Repeat the listing below exactly as given.

## Supplied records
----

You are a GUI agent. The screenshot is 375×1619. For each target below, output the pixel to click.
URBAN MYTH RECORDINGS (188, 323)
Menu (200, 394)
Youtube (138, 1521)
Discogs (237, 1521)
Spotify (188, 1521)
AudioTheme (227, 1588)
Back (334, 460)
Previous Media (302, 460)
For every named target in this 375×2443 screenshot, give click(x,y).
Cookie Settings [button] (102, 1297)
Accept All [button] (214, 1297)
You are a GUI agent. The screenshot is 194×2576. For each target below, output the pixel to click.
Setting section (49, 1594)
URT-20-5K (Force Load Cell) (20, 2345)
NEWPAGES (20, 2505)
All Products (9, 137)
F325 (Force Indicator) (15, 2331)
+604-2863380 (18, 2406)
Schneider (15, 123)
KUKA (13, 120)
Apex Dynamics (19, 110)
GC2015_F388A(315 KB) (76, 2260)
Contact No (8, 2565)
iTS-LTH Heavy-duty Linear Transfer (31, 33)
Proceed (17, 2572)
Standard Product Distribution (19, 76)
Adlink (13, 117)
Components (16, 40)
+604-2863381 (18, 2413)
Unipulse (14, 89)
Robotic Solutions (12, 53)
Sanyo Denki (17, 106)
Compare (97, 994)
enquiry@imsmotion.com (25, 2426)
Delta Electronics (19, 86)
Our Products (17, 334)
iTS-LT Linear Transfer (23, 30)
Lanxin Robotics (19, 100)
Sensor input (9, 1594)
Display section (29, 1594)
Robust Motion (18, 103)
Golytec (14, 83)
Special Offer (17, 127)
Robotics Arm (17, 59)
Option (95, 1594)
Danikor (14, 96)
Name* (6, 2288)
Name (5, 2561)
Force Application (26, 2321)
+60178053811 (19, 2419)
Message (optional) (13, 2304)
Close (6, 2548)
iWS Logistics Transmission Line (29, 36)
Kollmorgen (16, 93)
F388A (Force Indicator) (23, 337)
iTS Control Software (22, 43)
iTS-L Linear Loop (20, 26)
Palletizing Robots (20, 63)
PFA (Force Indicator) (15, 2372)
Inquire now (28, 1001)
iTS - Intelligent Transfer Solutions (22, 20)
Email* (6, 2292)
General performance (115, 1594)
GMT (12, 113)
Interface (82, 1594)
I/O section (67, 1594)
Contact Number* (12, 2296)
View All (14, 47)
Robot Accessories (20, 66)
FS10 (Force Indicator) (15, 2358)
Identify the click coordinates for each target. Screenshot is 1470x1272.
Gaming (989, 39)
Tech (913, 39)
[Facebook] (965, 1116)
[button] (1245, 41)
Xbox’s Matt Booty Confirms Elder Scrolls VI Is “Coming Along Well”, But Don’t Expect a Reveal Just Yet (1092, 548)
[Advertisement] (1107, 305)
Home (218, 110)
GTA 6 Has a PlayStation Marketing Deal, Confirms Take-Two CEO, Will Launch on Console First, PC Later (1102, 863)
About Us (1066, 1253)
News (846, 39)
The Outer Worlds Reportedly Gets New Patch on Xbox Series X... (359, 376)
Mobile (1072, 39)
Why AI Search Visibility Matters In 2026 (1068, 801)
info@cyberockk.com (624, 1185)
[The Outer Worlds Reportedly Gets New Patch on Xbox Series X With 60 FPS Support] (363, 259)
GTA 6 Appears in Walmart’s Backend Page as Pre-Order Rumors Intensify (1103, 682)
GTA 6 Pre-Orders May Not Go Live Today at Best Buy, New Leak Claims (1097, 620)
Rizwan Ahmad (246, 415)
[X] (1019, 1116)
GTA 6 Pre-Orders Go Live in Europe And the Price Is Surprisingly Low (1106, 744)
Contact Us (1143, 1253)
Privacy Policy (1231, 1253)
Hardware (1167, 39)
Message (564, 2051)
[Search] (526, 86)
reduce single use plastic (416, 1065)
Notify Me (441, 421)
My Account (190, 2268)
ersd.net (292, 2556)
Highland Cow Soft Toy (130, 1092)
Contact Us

----

## Your response
You are a GUI agent. The screenshot is 375×1619. For each target below, output the pixel to click.
URBAN MYTH RECORDINGS (188, 323)
Menu (200, 394)
Youtube (138, 1521)
Discogs (237, 1521)
Spotify (188, 1521)
AudioTheme (227, 1588)
Back (334, 460)
Previous Media (302, 460)
For every named target in this 375×2443 screenshot, give click(x,y).
Cookie Settings [button] (102, 1297)
Accept All [button] (214, 1297)
You are a GUI agent. The screenshot is 194×2576. For each target below, output the pixel to click.
Setting section (49, 1594)
URT-20-5K (Force Load Cell) (20, 2345)
NEWPAGES (20, 2505)
All Products (9, 137)
F325 (Force Indicator) (15, 2331)
+604-2863380 (18, 2406)
Schneider (15, 123)
KUKA (13, 120)
Apex Dynamics (19, 110)
GC2015_F388A(315 KB) (76, 2260)
Contact No (8, 2565)
iTS-LTH Heavy-duty Linear Transfer (31, 33)
Proceed (17, 2572)
Standard Product Distribution (19, 76)
Adlink (13, 117)
Components (16, 40)
+604-2863381 (18, 2413)
Unipulse (14, 89)
Robotic Solutions (12, 53)
Sanyo Denki (17, 106)
Compare (97, 994)
enquiry@imsmotion.com (25, 2426)
Delta Electronics (19, 86)
Our Products (17, 334)
iTS-LT Linear Transfer (23, 30)
Lanxin Robotics (19, 100)
Sensor input (9, 1594)
Display section (29, 1594)
Robust Motion (18, 103)
Golytec (14, 83)
Special Offer (17, 127)
Robotics Arm (17, 59)
Option (95, 1594)
Danikor (14, 96)
Name* (6, 2288)
Name (5, 2561)
Force Application (26, 2321)
+60178053811 (19, 2419)
Message (optional) (13, 2304)
Close (6, 2548)
iWS Logistics Transmission Line (29, 36)
Kollmorgen (16, 93)
F388A (Force Indicator) (23, 337)
iTS Control Software (22, 43)
iTS-L Linear Loop (20, 26)
Palletizing Robots (20, 63)
PFA (Force Indicator) (15, 2372)
Inquire now (28, 1001)
iTS - Intelligent Transfer Solutions (22, 20)
Email* (6, 2292)
General performance (115, 1594)
GMT (12, 113)
Interface (82, 1594)
I/O section (67, 1594)
Contact Number* (12, 2296)
View All (14, 47)
Robot Accessories (20, 66)
FS10 (Force Indicator) (15, 2358)
Identify the click coordinates for each target. Screenshot is 1470x1272.
Gaming (989, 39)
Tech (913, 39)
[Facebook] (965, 1116)
[button] (1245, 41)
Xbox’s Matt Booty Confirms Elder Scrolls VI Is “Coming Along Well”, But Don’t Expect a Reveal Just Yet (1092, 548)
[Advertisement] (1107, 305)
Home (218, 110)
GTA 6 Has a PlayStation Marketing Deal, Confirms Take-Two CEO, Will Launch on Console First, PC Later (1102, 863)
About Us (1066, 1253)
News (846, 39)
The Outer Worlds Reportedly Gets New Patch on Xbox Series X... (359, 376)
Mobile (1072, 39)
Why AI Search Visibility Matters In 2026 (1068, 801)
info@cyberockk.com (624, 1185)
[The Outer Worlds Reportedly Gets New Patch on Xbox Series X With 60 FPS Support] (363, 259)
GTA 6 Appears in Walmart’s Backend Page as Pre-Order Rumors Intensify (1103, 682)
GTA 6 Pre-Orders May Not Go Live Today at Best Buy, New Leak Claims (1097, 620)
Rizwan Ahmad (246, 415)
[X] (1019, 1116)
GTA 6 Pre-Orders Go Live in Europe And the Price Is Surprisingly Low (1106, 744)
Contact Us (1143, 1253)
Privacy Policy (1231, 1253)
Hardware (1167, 39)
Message (564, 2051)
[Search] (526, 86)
reduce single use plastic (416, 1065)
Notify Me (441, 421)
My Account (190, 2268)
ersd.net (292, 2556)
Highland Cow Soft Toy (130, 1092)
Contact Us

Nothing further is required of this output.